■ Reading passage:
▼

For a triangular face ABC of the surface representation, with vertex coordinates \mathbf{a}=[x_A \; y_A \; z_A]', \mathbf{b}=[x_B \; y_B \; z_B]', and \mathbf{c}=[x_C \; y_C \; z_C]', the area is |\mathbf{u} \times \mathbf{v}|/2, where \mathbf{u} = \mathbf{a}-\mathbf{c}, \mathbf{v} = \mathbf{b}-\mathbf{c}, \times represents the cross product, and the bars |\;| represent the vector norm. Even though such area per face (i.e., facewise) can be used in subsequent steps, most software packages can only deal with values assigned to each vertex (i.e., vertexwise). Conversion from facewise to vertexwise is achieved by assigning to each vertex one-third of the sum of the areas of all faces that meet at that vertex (Winkler et al., 2012).

Cortical thickness

The thickness at each vertex is computed as the average of two distances (Fischl and Dale, 2000; Greve and Fischl, 2018): the first is the distance from each white surface vertex to their corresponding closest point on the pial surface (not necessarily at a pial vertex); the second is the distance from the corresponding pial vertex to the closest point on the white surface (again, not necessarily at a vertex). Other methods are possible, however, see table below (adapted from Lerch and Evans, 2005):

Method Reference
Distance solved using the Laplace’s equation. Jones et al. (2000)
Distance between corresponding vertices. MacDonald et al. (2000)
Distance to the nearest point in the other surface. MacDonald et al. (2000)
Distance to the nearest point in the other surface, computed for both surfaces, then averaged. Fischl and Dale (2000)
Distance along the normal. MacDonald et al. (2000)
Distance along the iteratively computed normal. Lerch and Evans (2005)

Cortical volume

Product method

If the area of either of these surfaces is known, or if the area of a mid-surface, i.e., the surface running half-distance between pial and white surfaces is known, an estimate of the volume can be obtained by multiplying, at each vertex, area by thickness. This procedure is still problematic in that it underestimates the volume of tissue that is external to the convexity of the surface, and overestimates volume that is internal to it; both cases are undesirable, and cannot be solved by merely resorting to using an intermediate surface as the mid-surface.

Figure 1: A diagram in two dimensions of the problem of measuring the cortical volume. If volume is computed using the product method (a), considerable amount of tissue is left unmeasured in the gyri, or measured repeatedly in sulci. The problem is minimised, but not solved, with the use of the mid-surface. In the analytic method (b), vertex coordinates are used to compute the volume of tissue between matching faces of white and pial surfaces, leaving no tissue under- or over-represented.

Analytic method

In Winkler et al. (2018) we propose a different approach to measure volume. Instead of computing the product of thickness and area, we note that any pair of matching faces can be used to define an irregular polyhedron, of which all six coordinates are known from the surface geometry. This polyhedron is an oblique truncated triangular pyramid, which can be perfectly divided into three irregular tetrahedra, which do not overlap, nor leave gaps.

▲

■ Exercises:
**a)** According to the cortical measurement passage, into how many irregular tetrahedra can the oblique truncated triangular pyramid be divided?
**b)** Print the portion of the cortical measurement passage from "Cortical thickness" up to and including "surface. MacDonald et al. (2000)".

■ Data shown:
▼

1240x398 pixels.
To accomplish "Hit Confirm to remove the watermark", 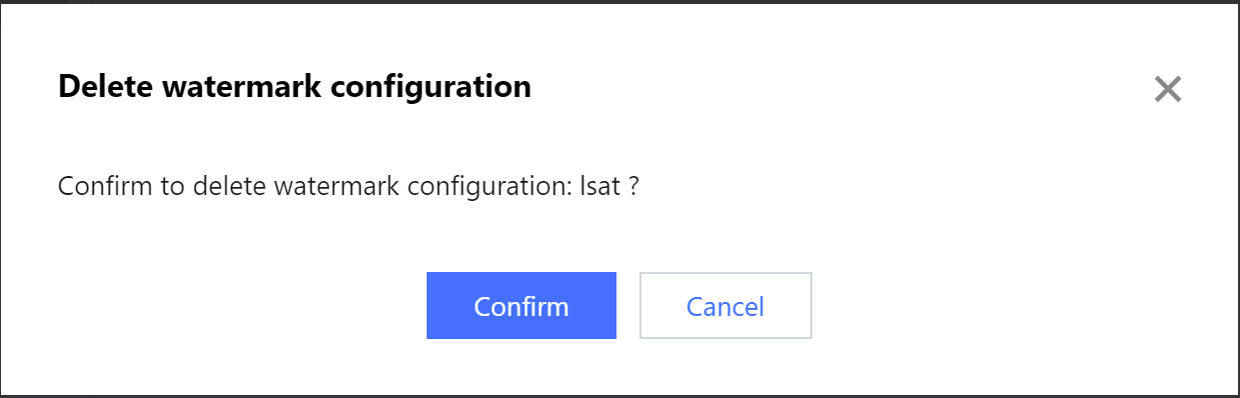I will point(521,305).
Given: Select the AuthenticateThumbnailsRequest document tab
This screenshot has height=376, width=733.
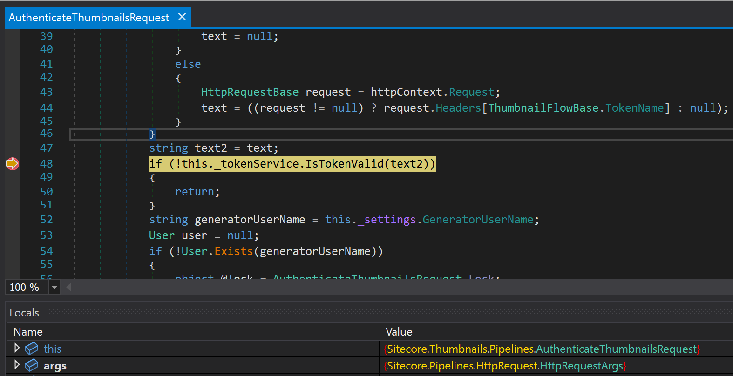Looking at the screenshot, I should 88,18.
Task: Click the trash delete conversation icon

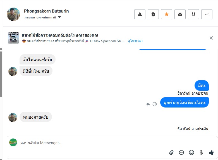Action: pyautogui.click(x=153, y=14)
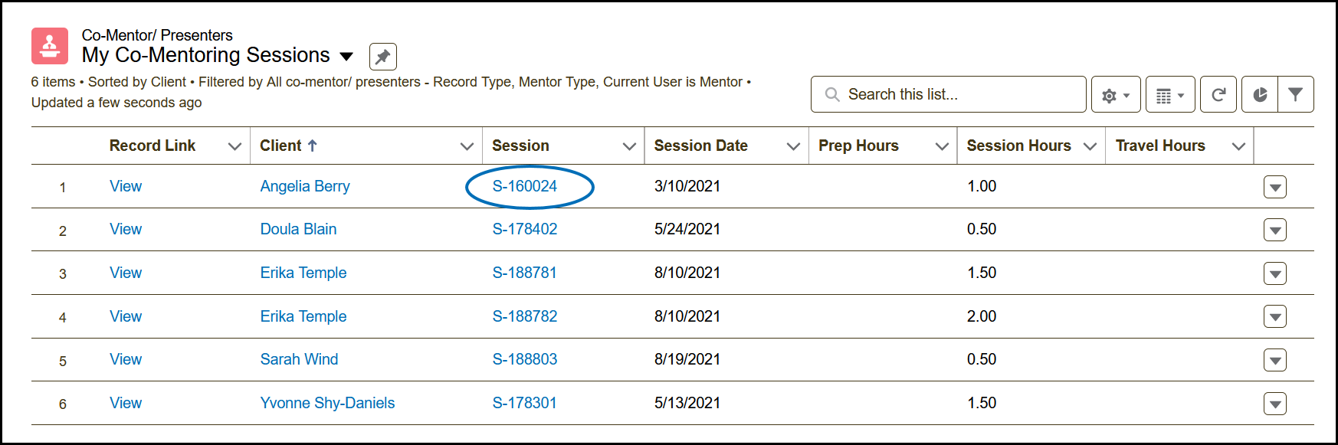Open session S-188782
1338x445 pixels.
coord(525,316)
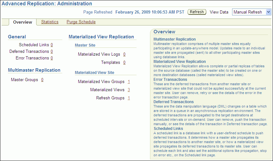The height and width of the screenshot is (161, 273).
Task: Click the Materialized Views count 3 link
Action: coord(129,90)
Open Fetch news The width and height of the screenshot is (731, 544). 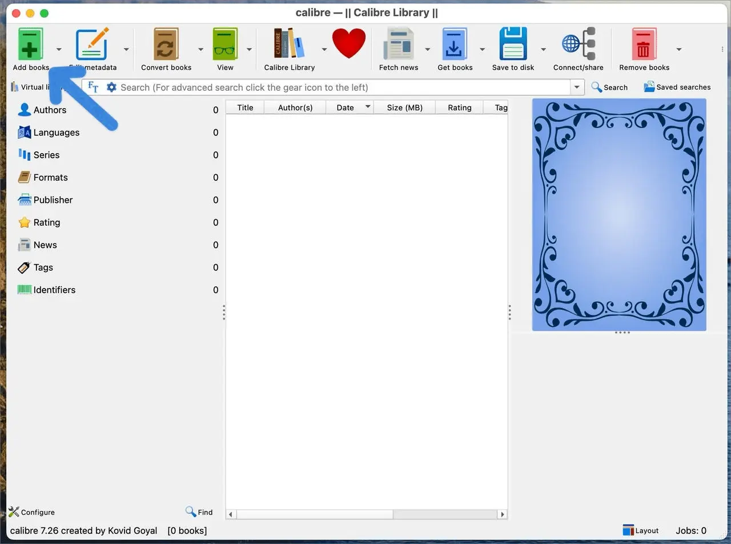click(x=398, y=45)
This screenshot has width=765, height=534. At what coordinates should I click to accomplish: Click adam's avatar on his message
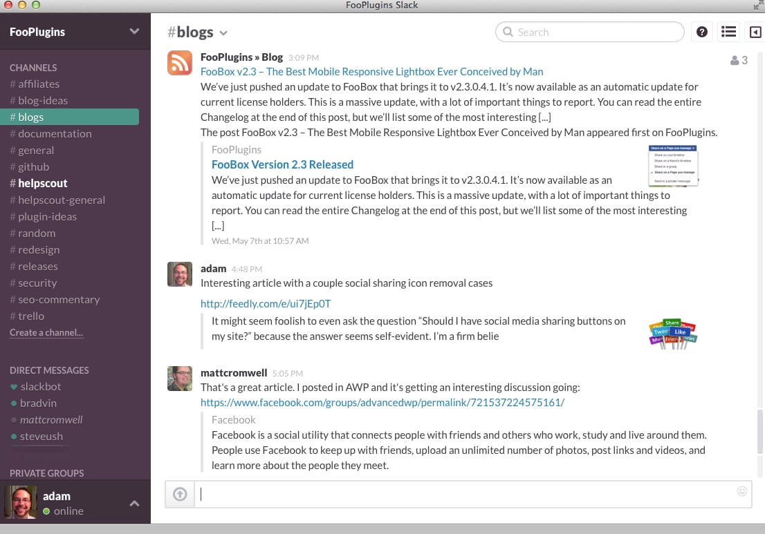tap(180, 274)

▲

■ Expected results:
**a)** Three irregular tetrahedra, which neither overlap nor leave gaps.

**b)**
Cortical thickness

The thickness at each vertex is computed as the average of two distances (Fischl and Dale, 2000; Greve and Fischl, 2018): the first is the distance from each white surface vertex to their corresponding closest point on the pial surface (not necessarily at a pial vertex); the second is the distance from the corresponding pial vertex to the closest point on the white surface (again, not necessarily at a vertex). Other methods are possible, however, see table below (adapted from Lerch and Evans, 2005):

Method Reference
Distance solved using the Laplace’s equation. Jones et al. (2000)
Distance between corresponding vertices. MacDonald et al. (2000)
Distance to the nearest point in the other surface. MacDonald et al. (2000)